"La Nuit a dévoré le monde" : Paris, je te zombifie

Jeu d'évasion dans les conditions d'un réel apocalyptique, ce premier long-métrage aussi sobre que maîtrisé réunit un trio brillant autour d'un scénario rigoureux. En peuplant la capitale de zombies désarticulés, Dominique Rocher gagne haut le moignon son Paris.


Au lendemain d'une nuit agitée, dans un recoin de l'appartement de son ex (où il était venu chercher ses affaires en pleine soirée festive), Sam découvre que le monde est désormais peuplé de zombies. Se pourrait-il qu'il soit l'ultime homme sur Terre ? À lui d'organiser sa survie…

De son titre poétique à sa réalisation d'une efficacité à faire pâlir George A. Romero, La Nuit a dévoré le monde s'impose par sa singularité dans un paysage contemporain montrant une insatiable appétence pour le cinéma de genre, et tout particulièrement horrifique. Les séries à succès telles que The Walking Dead ou Les Disparus n'y sont sans doute pas étrangères, elles qui ont également contribué au décloisonnement des univers et prouvé aux derniers rétifs que Cronenberg ou Carpenter sont davantage que des seigneurs (saigneurs ?) dans leur partie gore.

[Entrées de localisation de texte et d'éléments]

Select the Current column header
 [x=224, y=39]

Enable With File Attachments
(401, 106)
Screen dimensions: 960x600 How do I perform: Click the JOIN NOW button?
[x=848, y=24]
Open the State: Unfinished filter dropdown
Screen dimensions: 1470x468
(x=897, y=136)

### Série d'exercices
(a) Restituez à l'identique le passage de l'article qui commence par « Au lendemain d'une » et se termine par « leur partie gore. ».
(b) Renommez « button » en « link » dans toutes les entrées, puis réécrivez-les en entier sans rien changer d'autre, s'il vous plaît.
L'article et les entrées n'ont aucun rapport entre eux.

### Corrigés complets
(a)
Au lendemain d'une nuit agitée, dans un recoin de l'appartement de son ex (où il était venu chercher ses affaires en pleine soirée festive), Sam découvre que le monde est désormais peuplé de zombies. Se pourrait-il qu'il soit l'ultime homme sur Terre ? À lui d'organiser sa survie…

De son titre poétique à sa réalisation d'une efficacité à faire pâlir George A. Romero, La Nuit a dévoré le monde s'impose par sa singularité dans un paysage contemporain montrant une insatiable appétence pour le cinéma de genre, et tout particulièrement horrifique. Les séries à succès telles que The Walking Dead ou Les Disparus n'y sont sans doute pas étrangères, elles qui ont également contribué au décloisonnement des univers et prouvé aux derniers rétifs que Cronenberg ou Carpenter sont davantage que des seigneurs (saigneurs ?) dans leur partie gore.

(b)
Select the Current column header
 [x=224, y=39]

Enable With File Attachments
(401, 106)
Screen dimensions: 960x600 How do I perform: Click the JOIN NOW link?
[x=848, y=24]
Open the State: Unfinished filter dropdown
Screen dimensions: 1470x468
(x=897, y=136)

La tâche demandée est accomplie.